PAKISTAN:The party of former Pakistani prime minister Nawaz Sharif will take part in a January general election after failing to arrange a boycott pact with his rival, Benazir Bhutto, a spokesman said yesterday.
Mr Sharif had hoped fellow opposition leader Ms Bhutto would join an alliance of parties seeking to isolate president Pervez Musharraf in protest at his declaration of emergency rule, but Mr Sharif now feels he has no choice but to participate.
"There was no consensus among the opposition parties about a boycott of the election, so we have decided to take part in the election," Ahsan Iqbal, spokesman for Mr Sharif's faction of the Pakistan Muslim League (PML-N), said after a meeting of a cluster of opposition parties.

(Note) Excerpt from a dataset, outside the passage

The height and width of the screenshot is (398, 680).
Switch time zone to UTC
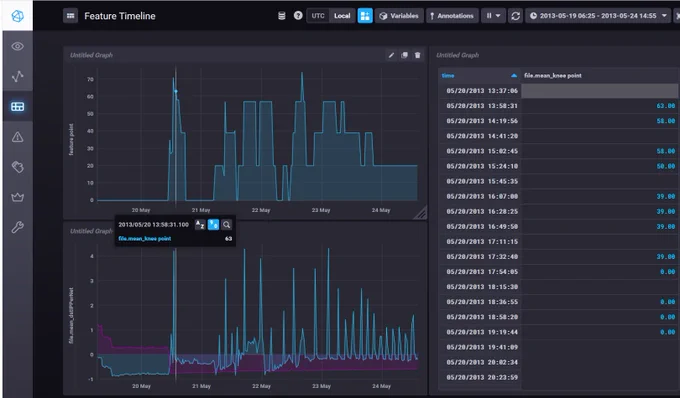click(318, 16)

Mr Iqbal said Mr Sharif wanted the vote to be a referendum on reinstating judges that Mr Musharraf deposed on November 3rd in order to fend off challenges to his re-election while he was still army chief. "After failing to get [ Ms Bhutto's] Pakistan People's Party on board, he does not want the field to remain open for all Musharraf's loyalists and he wants to turn the election into a referendum," Mr Iqbal said.
Ms Bhutto has filed her nomination papers for the election and argues a boycott would leave the field open for a walkover by Mr Musharraf's allies. She says she reserves the right to protest after the vote if she deems it was rigged.
"If People's Party and other parties are participating in these elections, then it will be an exercise in futility if we are not part of the elections," said Javed Hashmi, a top Sharif party official tipped as a possible candidate for prime minister.
"We tried our level best, we went to Benazir Bhutto, we requested her . . . [ to] become part of this boycott. But then she decided to participate."